Cuando cumplió los nueve años, Brâncuși fue a Tîrgu Jiu, un pueblo en la región de Oltenia, a buscar trabajo. Una vez allí consiguió trabajó en una tintorería; dos años más tarde entró al servicio de un tendero en Slatina; y luego termino sirviendo en una taberna de Craiova, donde permaneció durante varios años.

Su afición por el trabajo en la madera siguió creciendo por lo que emprendió tallas elaboradas, como la producción de un violín a partir de una caja de naranjas. Tales hazañas atrajeron la atención de un empresario, quien en 1894 lo inscribió en la Escuela de Artes y Oficios de Craiova. Para poder asistir a la escuela, Brâncuși tuvo que aprender a leer y escribir por su cuenta.

Datos de entrada:
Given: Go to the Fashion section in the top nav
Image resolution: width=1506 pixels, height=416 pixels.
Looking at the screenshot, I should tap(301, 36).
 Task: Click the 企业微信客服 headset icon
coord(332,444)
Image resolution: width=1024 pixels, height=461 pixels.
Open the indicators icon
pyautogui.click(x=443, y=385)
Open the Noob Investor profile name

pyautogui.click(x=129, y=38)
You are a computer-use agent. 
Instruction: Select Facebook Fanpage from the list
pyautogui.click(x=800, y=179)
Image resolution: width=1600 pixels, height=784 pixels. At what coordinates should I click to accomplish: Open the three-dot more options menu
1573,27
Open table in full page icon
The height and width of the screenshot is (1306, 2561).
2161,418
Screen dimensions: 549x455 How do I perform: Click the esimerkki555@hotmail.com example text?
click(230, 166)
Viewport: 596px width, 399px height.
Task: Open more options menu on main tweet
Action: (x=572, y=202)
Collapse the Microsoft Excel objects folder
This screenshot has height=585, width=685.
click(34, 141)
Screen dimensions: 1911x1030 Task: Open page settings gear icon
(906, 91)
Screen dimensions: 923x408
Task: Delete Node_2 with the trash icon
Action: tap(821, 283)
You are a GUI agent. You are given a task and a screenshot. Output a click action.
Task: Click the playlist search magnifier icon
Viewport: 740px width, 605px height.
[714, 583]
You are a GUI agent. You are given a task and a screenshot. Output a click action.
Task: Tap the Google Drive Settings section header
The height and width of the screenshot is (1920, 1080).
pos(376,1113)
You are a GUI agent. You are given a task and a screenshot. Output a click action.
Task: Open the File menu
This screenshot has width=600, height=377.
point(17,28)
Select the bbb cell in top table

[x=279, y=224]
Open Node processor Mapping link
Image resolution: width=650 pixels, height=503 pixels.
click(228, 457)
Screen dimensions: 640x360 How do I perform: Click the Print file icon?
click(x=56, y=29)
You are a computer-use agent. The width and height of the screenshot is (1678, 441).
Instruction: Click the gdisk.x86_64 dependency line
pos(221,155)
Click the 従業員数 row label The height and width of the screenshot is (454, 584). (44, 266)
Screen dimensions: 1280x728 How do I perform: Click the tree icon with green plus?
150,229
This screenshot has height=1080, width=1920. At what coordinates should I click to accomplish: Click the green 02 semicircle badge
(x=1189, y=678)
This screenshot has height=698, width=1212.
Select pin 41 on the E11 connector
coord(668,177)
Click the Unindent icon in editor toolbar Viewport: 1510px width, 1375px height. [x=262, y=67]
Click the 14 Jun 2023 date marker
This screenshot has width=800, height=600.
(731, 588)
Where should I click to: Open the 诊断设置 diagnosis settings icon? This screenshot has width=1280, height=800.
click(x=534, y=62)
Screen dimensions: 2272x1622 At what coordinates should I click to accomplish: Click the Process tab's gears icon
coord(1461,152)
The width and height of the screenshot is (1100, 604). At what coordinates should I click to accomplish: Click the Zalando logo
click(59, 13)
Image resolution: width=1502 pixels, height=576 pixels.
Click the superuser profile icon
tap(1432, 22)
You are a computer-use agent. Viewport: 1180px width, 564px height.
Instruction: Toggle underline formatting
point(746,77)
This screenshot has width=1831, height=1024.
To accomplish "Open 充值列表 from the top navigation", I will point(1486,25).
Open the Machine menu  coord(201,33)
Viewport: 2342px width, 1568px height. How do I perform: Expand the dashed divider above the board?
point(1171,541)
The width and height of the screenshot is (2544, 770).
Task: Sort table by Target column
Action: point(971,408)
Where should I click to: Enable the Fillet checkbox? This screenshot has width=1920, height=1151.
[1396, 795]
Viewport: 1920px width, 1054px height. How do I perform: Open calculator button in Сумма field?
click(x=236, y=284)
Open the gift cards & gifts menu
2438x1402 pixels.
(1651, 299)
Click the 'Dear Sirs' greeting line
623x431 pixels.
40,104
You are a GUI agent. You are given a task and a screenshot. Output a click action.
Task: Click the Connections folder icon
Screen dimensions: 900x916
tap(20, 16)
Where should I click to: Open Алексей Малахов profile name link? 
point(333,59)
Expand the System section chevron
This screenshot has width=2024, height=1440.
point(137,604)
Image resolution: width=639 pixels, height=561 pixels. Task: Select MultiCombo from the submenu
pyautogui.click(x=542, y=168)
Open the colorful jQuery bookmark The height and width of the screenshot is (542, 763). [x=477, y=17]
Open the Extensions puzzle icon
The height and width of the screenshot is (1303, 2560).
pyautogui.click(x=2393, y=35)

Instrucciones:
**1)** Reproduzca textualmente la parte del fragmento sobre Brâncuși que comienza con "Cuando cumplió los" y continúa hasta "durante varios años.".
**2)** En los registros, tome las líneas que comienzan con la que contiene "Task: Click the 企业微信客服 headset icon" y continúan hasta la que contiene "pyautogui.click(x=129, y=38)", ambas incluidas. Cambie "icon" por "button", deje todo lo demás intacto y entregue solamente esas líneas.

Respuestas proporcionadas:
**1)**
Cuando cumplió los nueve años, Brâncuși fue a Tîrgu Jiu, un pueblo en la región de Oltenia, a buscar trabajo. Una vez allí consiguió trabajó en una tintorería; dos años más tarde entró al servicio de un tendero en Slatina; y luego termino sirviendo en una taberna de Craiova, donde permaneció durante varios años.

**2)**
 Task: Click the 企业微信客服 headset button
coord(332,444)
Image resolution: width=1024 pixels, height=461 pixels.
Open the indicators button
pyautogui.click(x=443, y=385)
Open the Noob Investor profile name

pyautogui.click(x=129, y=38)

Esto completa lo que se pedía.